### WHAT YOU HAVE TO DO
Swap "GUI agent" for "desktop assistant" throughout the lines below, and reproduce them with everything else unchanged.

Records in a dataset:

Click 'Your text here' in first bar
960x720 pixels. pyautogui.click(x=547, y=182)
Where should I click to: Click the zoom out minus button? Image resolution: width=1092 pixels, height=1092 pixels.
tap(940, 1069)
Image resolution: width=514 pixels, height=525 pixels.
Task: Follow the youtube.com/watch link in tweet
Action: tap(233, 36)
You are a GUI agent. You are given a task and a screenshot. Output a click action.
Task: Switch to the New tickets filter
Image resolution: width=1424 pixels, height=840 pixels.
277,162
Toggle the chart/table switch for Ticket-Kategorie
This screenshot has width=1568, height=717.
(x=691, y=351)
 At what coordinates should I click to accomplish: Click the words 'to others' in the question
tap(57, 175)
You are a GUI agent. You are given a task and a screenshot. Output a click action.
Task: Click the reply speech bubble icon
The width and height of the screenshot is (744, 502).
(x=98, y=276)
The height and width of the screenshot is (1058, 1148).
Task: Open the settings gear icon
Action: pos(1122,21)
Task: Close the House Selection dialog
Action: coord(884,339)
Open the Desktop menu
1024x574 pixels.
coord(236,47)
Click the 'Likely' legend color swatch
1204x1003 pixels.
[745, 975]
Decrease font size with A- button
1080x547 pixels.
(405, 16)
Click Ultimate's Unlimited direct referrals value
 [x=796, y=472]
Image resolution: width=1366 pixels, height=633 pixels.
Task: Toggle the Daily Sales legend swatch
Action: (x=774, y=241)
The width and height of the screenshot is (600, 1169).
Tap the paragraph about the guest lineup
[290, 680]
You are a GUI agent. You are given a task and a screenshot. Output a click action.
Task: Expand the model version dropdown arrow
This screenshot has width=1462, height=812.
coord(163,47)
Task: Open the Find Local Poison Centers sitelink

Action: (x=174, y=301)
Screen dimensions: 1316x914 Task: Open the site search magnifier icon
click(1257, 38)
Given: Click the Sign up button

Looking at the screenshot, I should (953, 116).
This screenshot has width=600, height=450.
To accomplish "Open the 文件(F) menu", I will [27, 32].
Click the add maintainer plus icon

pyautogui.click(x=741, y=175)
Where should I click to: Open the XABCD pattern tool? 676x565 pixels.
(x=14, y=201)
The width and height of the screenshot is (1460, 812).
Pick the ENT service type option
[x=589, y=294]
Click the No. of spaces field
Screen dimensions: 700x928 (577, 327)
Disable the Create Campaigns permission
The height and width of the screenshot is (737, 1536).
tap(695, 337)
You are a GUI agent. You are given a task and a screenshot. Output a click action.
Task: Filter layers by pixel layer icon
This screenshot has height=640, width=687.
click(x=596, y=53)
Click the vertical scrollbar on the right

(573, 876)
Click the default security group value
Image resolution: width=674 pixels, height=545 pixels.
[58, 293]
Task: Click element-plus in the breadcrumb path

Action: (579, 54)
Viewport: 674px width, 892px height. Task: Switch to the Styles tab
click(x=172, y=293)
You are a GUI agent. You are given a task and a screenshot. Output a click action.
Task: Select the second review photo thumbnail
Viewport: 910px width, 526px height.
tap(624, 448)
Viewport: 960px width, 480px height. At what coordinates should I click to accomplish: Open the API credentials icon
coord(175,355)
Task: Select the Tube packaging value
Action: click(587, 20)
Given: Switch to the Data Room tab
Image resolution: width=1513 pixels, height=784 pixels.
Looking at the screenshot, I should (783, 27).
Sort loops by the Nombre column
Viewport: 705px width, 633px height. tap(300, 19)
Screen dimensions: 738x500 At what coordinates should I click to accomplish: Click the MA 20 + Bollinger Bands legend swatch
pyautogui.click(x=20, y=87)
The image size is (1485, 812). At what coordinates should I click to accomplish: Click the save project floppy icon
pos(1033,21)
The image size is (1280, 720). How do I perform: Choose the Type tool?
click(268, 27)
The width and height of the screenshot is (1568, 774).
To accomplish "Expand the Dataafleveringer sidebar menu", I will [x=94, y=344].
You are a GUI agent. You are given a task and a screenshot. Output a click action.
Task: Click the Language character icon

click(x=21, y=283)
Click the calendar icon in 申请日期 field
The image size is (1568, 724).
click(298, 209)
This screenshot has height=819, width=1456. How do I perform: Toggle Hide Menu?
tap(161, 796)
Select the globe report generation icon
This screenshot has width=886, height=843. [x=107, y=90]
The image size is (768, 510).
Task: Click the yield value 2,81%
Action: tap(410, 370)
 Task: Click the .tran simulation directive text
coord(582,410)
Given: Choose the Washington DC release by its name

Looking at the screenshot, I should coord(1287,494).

### EXERCISE ANSWER
Click 'Your text here' in first bar
960x720 pixels. pyautogui.click(x=547, y=182)
Where should I click to: Click the zoom out minus button? Image resolution: width=1092 pixels, height=1092 pixels.
tap(940, 1069)
Image resolution: width=514 pixels, height=525 pixels.
Task: Follow the youtube.com/watch link in tweet
Action: tap(233, 36)
You are a desktop assistant. You are given a task and a screenshot. Output a click action.
Task: Switch to the New tickets filter
Image resolution: width=1424 pixels, height=840 pixels.
277,162
Toggle the chart/table switch for Ticket-Kategorie
This screenshot has width=1568, height=717.
(x=691, y=351)
 At what coordinates should I click to accomplish: Click the words 'to others' in the question
tap(57, 175)
You are a desktop assistant. You are given a task and a screenshot. Output a click action.
Task: Click the reply speech bubble icon
The width and height of the screenshot is (744, 502).
(x=98, y=276)
The height and width of the screenshot is (1058, 1148).
Task: Open the settings gear icon
Action: pos(1122,21)
Task: Close the House Selection dialog
Action: coord(884,339)
Open the Desktop menu
1024x574 pixels.
coord(236,47)
Click the 'Likely' legend color swatch
1204x1003 pixels.
[745, 975]
Decrease font size with A- button
1080x547 pixels.
(405, 16)
Click Ultimate's Unlimited direct referrals value
 [x=796, y=472]
Image resolution: width=1366 pixels, height=633 pixels.
Task: Toggle the Daily Sales legend swatch
Action: (x=774, y=241)
The width and height of the screenshot is (600, 1169).
Tap the paragraph about the guest lineup
[290, 680]
You are a desktop assistant. You are given a task and a screenshot. Output a click action.
Task: Expand the model version dropdown arrow
This screenshot has width=1462, height=812.
coord(163,47)
Task: Open the Find Local Poison Centers sitelink

Action: (x=174, y=301)
Screen dimensions: 1316x914 Task: Open the site search magnifier icon
click(1257, 38)
Given: Click the Sign up button

Looking at the screenshot, I should (953, 116).
This screenshot has width=600, height=450.
To accomplish "Open the 文件(F) menu", I will [27, 32].
Click the add maintainer plus icon

pyautogui.click(x=741, y=175)
Where should I click to: Open the XABCD pattern tool? 676x565 pixels.
(x=14, y=201)
The width and height of the screenshot is (1460, 812).
Pick the ENT service type option
[x=589, y=294]
Click the No. of spaces field
Screen dimensions: 700x928 (577, 327)
Disable the Create Campaigns permission
The height and width of the screenshot is (737, 1536).
tap(695, 337)
You are a desktop assistant. You are given a task and a screenshot. Output a click action.
Task: Filter layers by pixel layer icon
This screenshot has height=640, width=687.
click(x=596, y=53)
Click the vertical scrollbar on the right

(573, 876)
Click the default security group value
Image resolution: width=674 pixels, height=545 pixels.
[58, 293]
Task: Click element-plus in the breadcrumb path

Action: (579, 54)
Viewport: 674px width, 892px height. Task: Switch to the Styles tab
click(x=172, y=293)
You are a desktop assistant. You are given a task and a screenshot. Output a click action.
Task: Select the second review photo thumbnail
Viewport: 910px width, 526px height.
tap(624, 448)
Viewport: 960px width, 480px height. At what coordinates should I click to accomplish: Open the API credentials icon
coord(175,355)
Task: Select the Tube packaging value
Action: click(587, 20)
Given: Switch to the Data Room tab
Image resolution: width=1513 pixels, height=784 pixels.
Looking at the screenshot, I should (783, 27).
Sort loops by the Nombre column
Viewport: 705px width, 633px height. tap(300, 19)
Screen dimensions: 738x500 At what coordinates should I click to accomplish: Click the MA 20 + Bollinger Bands legend swatch
pyautogui.click(x=20, y=87)
The image size is (1485, 812). At what coordinates should I click to accomplish: Click the save project floppy icon
pos(1033,21)
The image size is (1280, 720). How do I perform: Choose the Type tool?
click(268, 27)
The width and height of the screenshot is (1568, 774).
To accomplish "Expand the Dataafleveringer sidebar menu", I will [x=94, y=344].
You are a desktop assistant. You are given a task and a screenshot. Output a click action.
Task: Click the Language character icon

click(x=21, y=283)
Click the calendar icon in 申请日期 field
The image size is (1568, 724).
click(298, 209)
This screenshot has height=819, width=1456. How do I perform: Toggle Hide Menu?
tap(161, 796)
Select the globe report generation icon
This screenshot has width=886, height=843. [x=107, y=90]
The image size is (768, 510).
Task: Click the yield value 2,81%
Action: tap(410, 370)
 Task: Click the .tran simulation directive text
coord(582,410)
Given: Choose the Washington DC release by its name

Looking at the screenshot, I should coord(1287,494).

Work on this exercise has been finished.